● **Exercise details**
Would you please transcribe, exactly as written, the lines of the entries below starting at the one that holds "Where should I click to: Click the Mappa" and ending at the one that holds "Image resolution: width=1080", both included?

★ ★ ★

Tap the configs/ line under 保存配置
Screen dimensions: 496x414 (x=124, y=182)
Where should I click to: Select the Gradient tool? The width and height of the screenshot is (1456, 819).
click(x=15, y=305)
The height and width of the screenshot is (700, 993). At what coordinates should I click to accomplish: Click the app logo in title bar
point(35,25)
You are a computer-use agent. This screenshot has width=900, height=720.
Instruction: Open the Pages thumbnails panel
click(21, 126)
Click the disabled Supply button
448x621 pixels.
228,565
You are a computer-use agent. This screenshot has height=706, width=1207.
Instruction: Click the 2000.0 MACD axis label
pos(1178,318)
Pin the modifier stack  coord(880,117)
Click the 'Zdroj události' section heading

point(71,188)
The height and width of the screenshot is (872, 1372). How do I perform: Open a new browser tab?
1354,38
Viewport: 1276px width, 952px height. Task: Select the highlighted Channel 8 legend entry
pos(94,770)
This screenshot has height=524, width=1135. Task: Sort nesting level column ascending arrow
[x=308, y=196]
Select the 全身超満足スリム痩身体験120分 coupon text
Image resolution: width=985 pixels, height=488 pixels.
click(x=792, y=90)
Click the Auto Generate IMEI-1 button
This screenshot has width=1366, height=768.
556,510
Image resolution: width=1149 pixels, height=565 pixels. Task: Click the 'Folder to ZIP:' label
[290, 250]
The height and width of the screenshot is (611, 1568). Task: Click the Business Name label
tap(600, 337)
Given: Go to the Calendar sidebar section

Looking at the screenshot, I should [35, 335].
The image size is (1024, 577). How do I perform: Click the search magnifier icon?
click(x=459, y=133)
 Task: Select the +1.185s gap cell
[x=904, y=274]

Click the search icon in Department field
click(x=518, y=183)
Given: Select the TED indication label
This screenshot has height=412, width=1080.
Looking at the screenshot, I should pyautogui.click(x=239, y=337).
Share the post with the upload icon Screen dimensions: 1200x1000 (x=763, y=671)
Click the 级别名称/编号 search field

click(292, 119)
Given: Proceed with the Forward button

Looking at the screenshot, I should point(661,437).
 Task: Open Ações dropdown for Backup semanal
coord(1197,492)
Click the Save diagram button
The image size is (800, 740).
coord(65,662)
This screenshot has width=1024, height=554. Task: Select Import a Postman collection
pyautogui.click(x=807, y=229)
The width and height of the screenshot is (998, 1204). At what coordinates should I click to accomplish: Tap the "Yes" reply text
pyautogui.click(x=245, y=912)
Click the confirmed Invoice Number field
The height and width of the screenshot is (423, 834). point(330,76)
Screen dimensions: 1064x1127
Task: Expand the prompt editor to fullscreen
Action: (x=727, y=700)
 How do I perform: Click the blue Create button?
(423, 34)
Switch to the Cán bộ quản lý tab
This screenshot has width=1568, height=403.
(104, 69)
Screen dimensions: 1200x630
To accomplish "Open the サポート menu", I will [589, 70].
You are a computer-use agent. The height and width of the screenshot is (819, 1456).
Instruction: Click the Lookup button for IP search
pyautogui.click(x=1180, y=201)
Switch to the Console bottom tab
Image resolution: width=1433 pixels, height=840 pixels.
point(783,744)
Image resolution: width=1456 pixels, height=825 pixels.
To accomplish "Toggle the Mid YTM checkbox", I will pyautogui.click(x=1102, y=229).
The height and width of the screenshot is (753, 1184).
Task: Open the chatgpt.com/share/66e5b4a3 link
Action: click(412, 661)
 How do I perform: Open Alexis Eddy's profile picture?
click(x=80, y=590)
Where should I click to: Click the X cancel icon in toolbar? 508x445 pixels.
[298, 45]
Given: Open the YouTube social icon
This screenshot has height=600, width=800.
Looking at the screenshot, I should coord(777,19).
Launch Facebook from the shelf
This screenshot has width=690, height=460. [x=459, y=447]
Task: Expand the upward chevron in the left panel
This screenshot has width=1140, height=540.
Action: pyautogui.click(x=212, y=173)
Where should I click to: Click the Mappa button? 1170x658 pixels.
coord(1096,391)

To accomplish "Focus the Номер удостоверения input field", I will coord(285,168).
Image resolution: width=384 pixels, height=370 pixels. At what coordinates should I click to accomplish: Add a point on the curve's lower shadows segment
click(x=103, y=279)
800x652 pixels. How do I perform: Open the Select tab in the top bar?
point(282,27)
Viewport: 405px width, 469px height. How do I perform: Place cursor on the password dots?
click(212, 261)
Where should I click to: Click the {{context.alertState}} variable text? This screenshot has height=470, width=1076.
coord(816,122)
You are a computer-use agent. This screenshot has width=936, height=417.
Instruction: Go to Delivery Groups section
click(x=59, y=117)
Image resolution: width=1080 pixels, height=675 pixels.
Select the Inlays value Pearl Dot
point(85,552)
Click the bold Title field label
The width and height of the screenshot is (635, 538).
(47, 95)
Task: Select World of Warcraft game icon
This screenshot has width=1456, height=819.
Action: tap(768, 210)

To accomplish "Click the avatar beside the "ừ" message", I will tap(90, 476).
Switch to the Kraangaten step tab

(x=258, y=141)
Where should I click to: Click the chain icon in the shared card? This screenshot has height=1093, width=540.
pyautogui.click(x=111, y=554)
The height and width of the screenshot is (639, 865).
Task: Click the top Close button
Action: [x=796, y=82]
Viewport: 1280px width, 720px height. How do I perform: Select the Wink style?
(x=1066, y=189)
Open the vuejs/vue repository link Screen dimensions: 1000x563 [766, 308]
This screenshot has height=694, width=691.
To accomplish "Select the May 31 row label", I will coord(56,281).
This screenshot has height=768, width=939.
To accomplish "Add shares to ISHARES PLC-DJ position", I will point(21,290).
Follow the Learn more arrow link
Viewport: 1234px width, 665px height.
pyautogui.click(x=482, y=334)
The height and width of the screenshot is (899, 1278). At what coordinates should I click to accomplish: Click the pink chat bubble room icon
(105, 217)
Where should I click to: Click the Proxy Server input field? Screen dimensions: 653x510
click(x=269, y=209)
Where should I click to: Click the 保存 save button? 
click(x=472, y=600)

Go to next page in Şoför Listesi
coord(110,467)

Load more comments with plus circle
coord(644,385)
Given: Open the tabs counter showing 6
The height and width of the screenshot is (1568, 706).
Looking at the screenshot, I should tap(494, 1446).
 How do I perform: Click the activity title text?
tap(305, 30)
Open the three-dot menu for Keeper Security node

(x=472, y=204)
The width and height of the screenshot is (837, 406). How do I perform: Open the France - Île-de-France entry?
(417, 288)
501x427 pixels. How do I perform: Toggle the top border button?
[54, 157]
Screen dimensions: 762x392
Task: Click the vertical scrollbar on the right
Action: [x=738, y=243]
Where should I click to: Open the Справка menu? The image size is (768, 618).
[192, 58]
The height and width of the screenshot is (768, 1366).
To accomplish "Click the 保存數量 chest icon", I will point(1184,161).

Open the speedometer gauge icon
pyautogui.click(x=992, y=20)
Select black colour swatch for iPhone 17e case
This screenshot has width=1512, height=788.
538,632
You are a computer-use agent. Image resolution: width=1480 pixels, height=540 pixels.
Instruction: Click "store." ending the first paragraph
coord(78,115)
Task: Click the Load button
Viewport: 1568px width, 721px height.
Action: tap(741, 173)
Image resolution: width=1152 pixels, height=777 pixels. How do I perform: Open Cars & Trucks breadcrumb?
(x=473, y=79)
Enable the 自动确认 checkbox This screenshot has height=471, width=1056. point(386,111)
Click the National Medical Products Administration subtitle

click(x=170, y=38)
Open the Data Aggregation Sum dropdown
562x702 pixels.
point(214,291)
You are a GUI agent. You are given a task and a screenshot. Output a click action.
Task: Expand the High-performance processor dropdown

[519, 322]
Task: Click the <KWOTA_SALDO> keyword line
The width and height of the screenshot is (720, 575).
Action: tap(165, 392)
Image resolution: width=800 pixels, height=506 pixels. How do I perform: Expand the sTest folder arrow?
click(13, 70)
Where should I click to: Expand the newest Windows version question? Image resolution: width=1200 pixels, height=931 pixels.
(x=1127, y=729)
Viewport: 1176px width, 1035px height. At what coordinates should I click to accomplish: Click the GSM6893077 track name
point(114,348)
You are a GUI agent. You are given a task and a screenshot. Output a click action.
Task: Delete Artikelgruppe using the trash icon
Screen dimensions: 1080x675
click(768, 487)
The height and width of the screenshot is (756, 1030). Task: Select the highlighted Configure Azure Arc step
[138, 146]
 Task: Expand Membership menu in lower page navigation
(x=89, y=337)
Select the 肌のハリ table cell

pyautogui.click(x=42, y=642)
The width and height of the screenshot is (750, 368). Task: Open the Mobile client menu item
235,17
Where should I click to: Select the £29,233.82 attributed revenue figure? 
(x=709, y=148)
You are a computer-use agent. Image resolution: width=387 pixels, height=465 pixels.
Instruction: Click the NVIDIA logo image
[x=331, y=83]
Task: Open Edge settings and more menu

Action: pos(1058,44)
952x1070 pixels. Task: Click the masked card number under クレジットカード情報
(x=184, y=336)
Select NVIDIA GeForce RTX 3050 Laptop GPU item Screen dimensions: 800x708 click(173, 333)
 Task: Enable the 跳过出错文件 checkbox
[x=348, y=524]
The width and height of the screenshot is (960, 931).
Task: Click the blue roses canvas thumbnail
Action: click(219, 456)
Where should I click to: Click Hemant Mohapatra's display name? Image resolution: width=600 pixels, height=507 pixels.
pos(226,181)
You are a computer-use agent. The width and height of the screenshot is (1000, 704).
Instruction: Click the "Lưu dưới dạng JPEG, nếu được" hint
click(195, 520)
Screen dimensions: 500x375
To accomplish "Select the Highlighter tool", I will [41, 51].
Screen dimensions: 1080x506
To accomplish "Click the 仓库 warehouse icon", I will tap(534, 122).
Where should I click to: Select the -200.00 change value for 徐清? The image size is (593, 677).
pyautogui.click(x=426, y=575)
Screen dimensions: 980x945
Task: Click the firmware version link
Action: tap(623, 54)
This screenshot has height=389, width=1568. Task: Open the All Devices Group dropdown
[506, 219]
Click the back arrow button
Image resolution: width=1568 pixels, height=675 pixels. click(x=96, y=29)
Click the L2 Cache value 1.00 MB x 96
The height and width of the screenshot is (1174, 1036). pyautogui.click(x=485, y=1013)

★ ★ ★

● **Response to this task**
Where should I click to: Click the Mappa button? 1170x658 pixels.
coord(1096,391)

To accomplish "Focus the Номер удостоверения input field", I will coord(285,168).
Image resolution: width=384 pixels, height=370 pixels. At what coordinates should I click to accomplish: Add a point on the curve's lower shadows segment
click(x=103, y=279)
800x652 pixels. How do I perform: Open the Select tab in the top bar?
point(282,27)
Viewport: 405px width, 469px height. How do I perform: Place cursor on the password dots?
click(212, 261)
Where should I click to: Click the {{context.alertState}} variable text? This screenshot has height=470, width=1076.
coord(816,122)
You are a computer-use agent. This screenshot has width=936, height=417.
Instruction: Go to Delivery Groups section
click(x=59, y=117)
Image resolution: width=1080 pixels, height=675 pixels.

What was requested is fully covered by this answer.